How to reproduce crashes

The process of creating reproducer programs for syzkaller bugs is automated, however it’s not perfect, so syzkaller provides a few tools for executing and reproducing programs manually.

Crash logs created in manager workdir/crashes dir contain programs executed just before a crash. In parallel execution mode (when procs parameter in manager config is set to value larger than 1), program that caused the crash does not necessary immediately precedes it; the guilty program can be somewhere before. There are two tools that can help you identify and minimize the program that causes a crash: tools/syz-execprog and tools/syz-prog2c.

tools/syz-execprog executes a single syzkaller program or a set of programs in various modes (once or loop indefinitely; in threaded/collide mode (see below), with or without coverage collection). You can start by running all programs in the crash log in a loop to check that at least one of them indeed crashes kernel: ./syz-execprog -executor=./syz-executor -repeat=0 -procs=16 -cover=0 crash-log. Then try to identify the single program that causes the crash, you can test programs with ./syz-execprog -executor=./syz-executor -repeat=0 -procs=16 -cover=0 file-with-a-single-program.

Note: syz-execprog executes programs locally. So you need to copy syz-execprog and syz-executor into a VM with the test kernel and run it there.

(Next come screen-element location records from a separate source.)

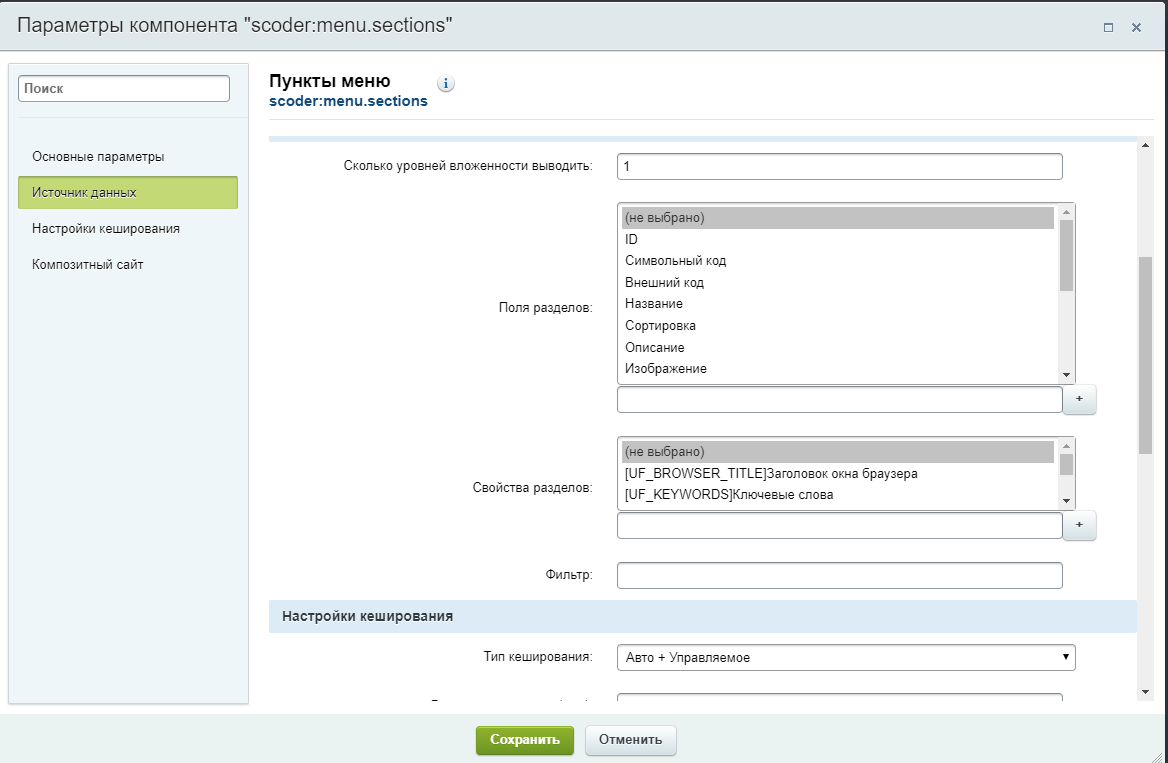Click the info icon next to Пункты меню
1168x763 pixels.
(x=446, y=84)
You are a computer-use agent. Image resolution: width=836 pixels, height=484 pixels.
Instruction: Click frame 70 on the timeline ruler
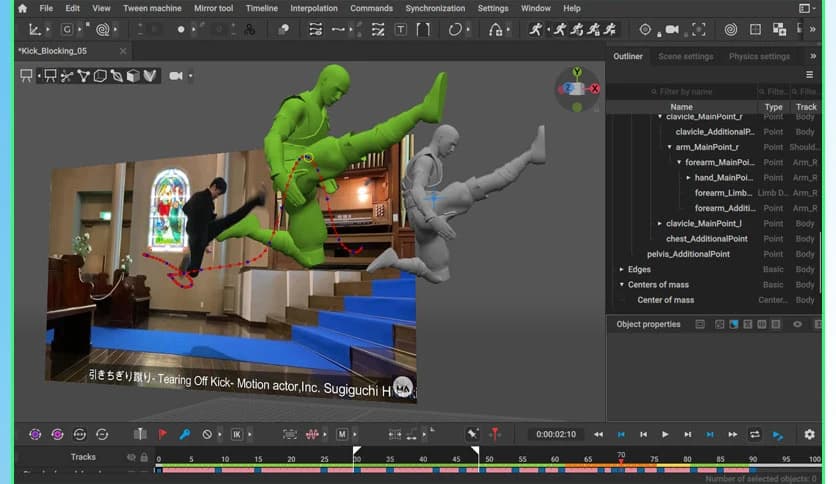coord(621,458)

Once you have a single program that causes the crash, try to minimize it by removing individual syscalls from the program (you can comment out single lines with # at the beginning of line), and by removing unnecessary data (e.g. replacing &(0x7f0000001000)="73656c6600" syscall argument with &(0x7f0000001000)=nil). You can also try to coalesce all mmap calls into a single mmap call that maps whole required area. Again, test minimization with syz-execprog tool.

Now that you have a minimized program, check if the crash still reproduces with ./syz-execprog -threaded=0 -collide=0 flags. If not, then you will need to do some additional work later.

Now, run syz-prog2c tool on the program. It will give you executable C source. If the crash reproduces with -threaded/collide=0 flags, then this C program should cause the crash as well.

If the crash is not reproducible with -threaded/collide=0 flags, then you need this last step. You can think of threaded mode as if each syscall is executed in its own thread. To model such execution mode, move individual syscalls into separate threads. You can see an example here: https://groups.google.com/d/msg/syzkaller/fHZ42YrQM-Y/Z4Xf-BbUDgAJ.

This process is automated to some degree in the syz-repro utility. You need to give it your manager config and a crash report file. And you can refer to the example config file.

./syz-repro -config my.cfg crash-qemu-1-1455745459265726910

It will try to find the offending program and minimize it. But since there are lots of factors that can affect reproducibility, it does not always work.